INSTRUCTIONS
A: In the emergency angioplasty text, why is primary angioplasty performed under local anesthetic? Answer in one to three sentences.
B: According to the emergency angioplasty text, through which arteries can the catheter be inserted?
C: Proceed with the emergency angioplasty text, continuing its account from the point where it stops.

START TEXT EXCERPT

Emergency angioplasty: the cardiologist's role
Tim Gilbert is consultant cardiologist at the Norfolk and Norwich University Hospital.
We do primary angioplasty under local anaesthetic, which means the patient is still conscious. That’s because the risks of general anaesthetic for someone who is having a heart attack are very high, and also because the procedure can be done perfectly well using a local.
In Brian’s case we did an angiogram, which showed he had a right coronary artery blocked by a blood clot, and a badly narrowed left coronary artery. In this situation, we insert a hollow tube called a catheter, either into the radial artery in the wrist or the femoral artery at the top of the leg.
First, I puncture the artery with a needle and pass a guide wire through the needle. Over the needle I insert a plastic tube called a sheath. Then through the sheath we insert a catheter, which passes to the coronary arteries and allows us to inject dye into the blood vessels so they can be seen on the X-ray screen.

END TEXT EXCERPT
START RAW DATA

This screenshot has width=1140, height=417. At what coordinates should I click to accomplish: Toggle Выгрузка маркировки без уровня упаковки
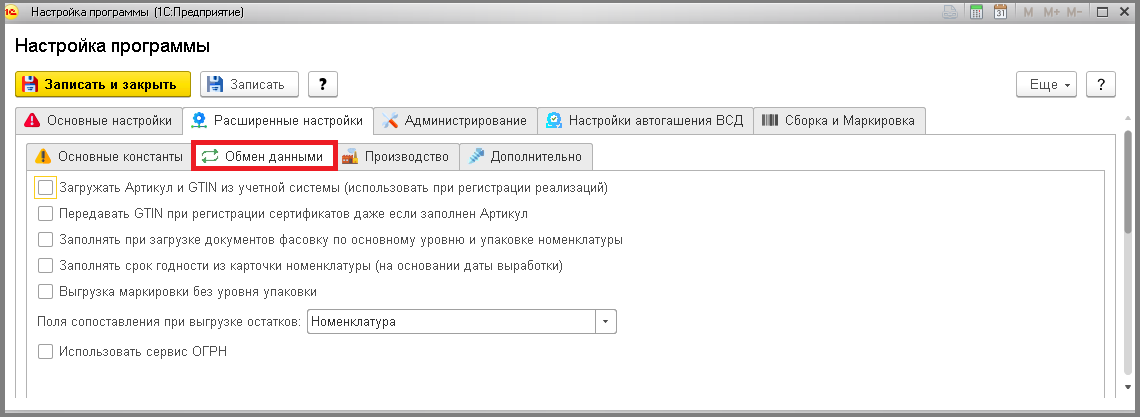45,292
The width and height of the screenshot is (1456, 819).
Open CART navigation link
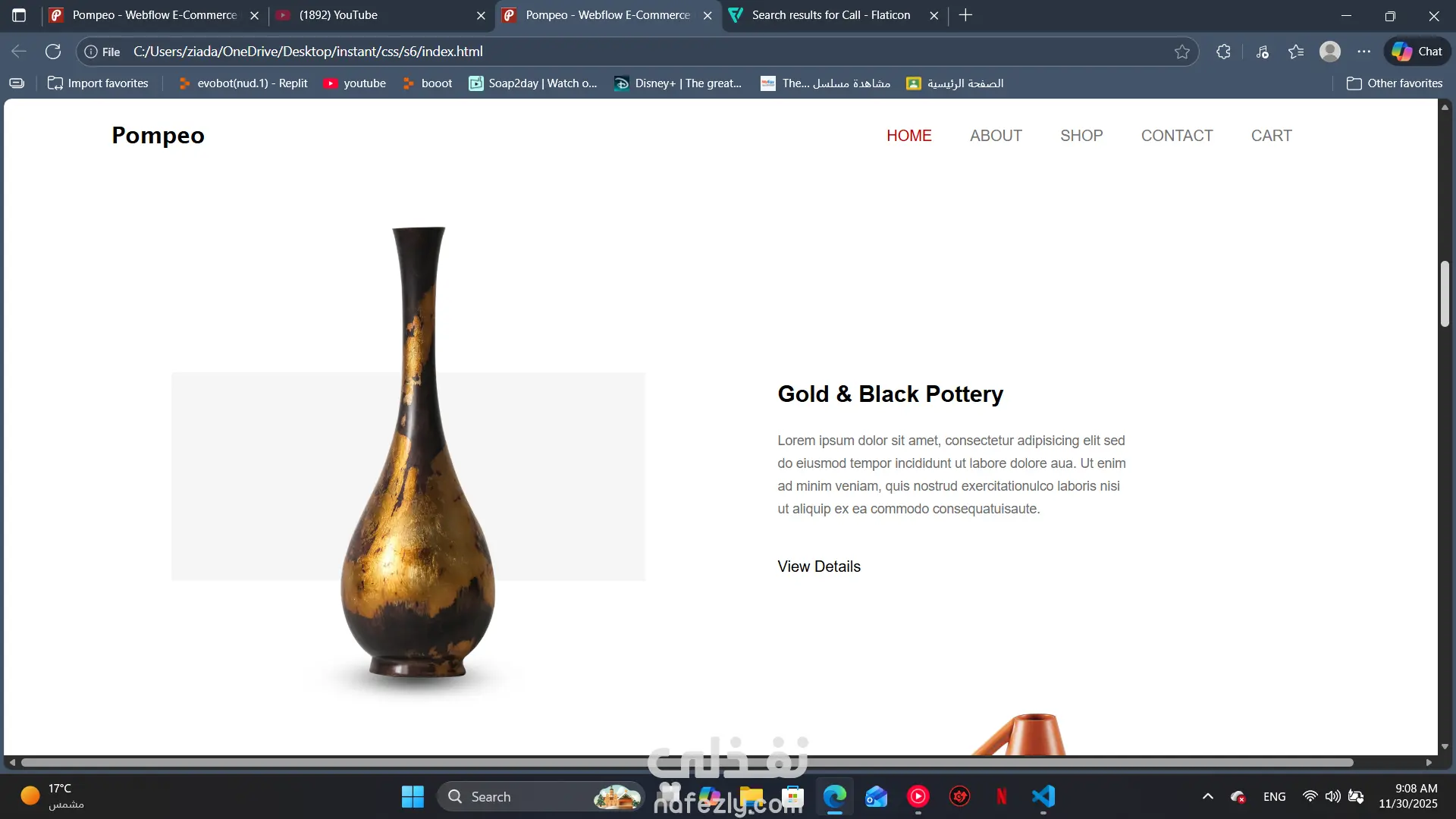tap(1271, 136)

END RAW DATA

RESPONSES TO THE EXERCISE
A: For someone having a heart attack, general anesthetic carries very high risks. The procedure can also be done perfectly well with a local anesthetic.

B: Either the radial artery in the wrist or the femoral artery at the top of the leg.

C:
I pass the catheter up the main blood vessel that runs parallel with the spine, and direct it into the right coronary artery. Using a small syringe, we inject the dye. Then we can see where the blood vessel narrows and the blood flow stops.
The blockage is now contained behind the stent and good blood flow is restored
I put a guide wire, which is just 14 thousandths of an inch wide, inside the catheter until it comes out at the other end. The guide wire is then fed down the artery and across the blockage into the blood vessel beyond. The area of disease in Brian’s artery was about 2cm long.
We put a smaller tube called a suction catheter inside the catheter over the guide wire, and use it like a vacuum cleaner to suck out the clot and other material that’s in there. Immediately you can see that the blood flow looks much better. You’re just left with a small narrowing of the blood vessel.
We then widen the artery using a balloon, often with a stent too. The stent is a tube of metal meshwork, and they come in different sizes so we can choose one that fits snugly against the artery wall. It’s mounted on a long tube called a balloon catheter. The stent starts off compressed so it’s only about 1mm in diameter.
Once the stent is exactly where we want it, we can gradually increase the pressure in the tube to inflate the balloon, a bit like using a bicycle pump. The stent expands to fill the blood vessel. The blockage is now contained behind the stent and good blood flow is restored.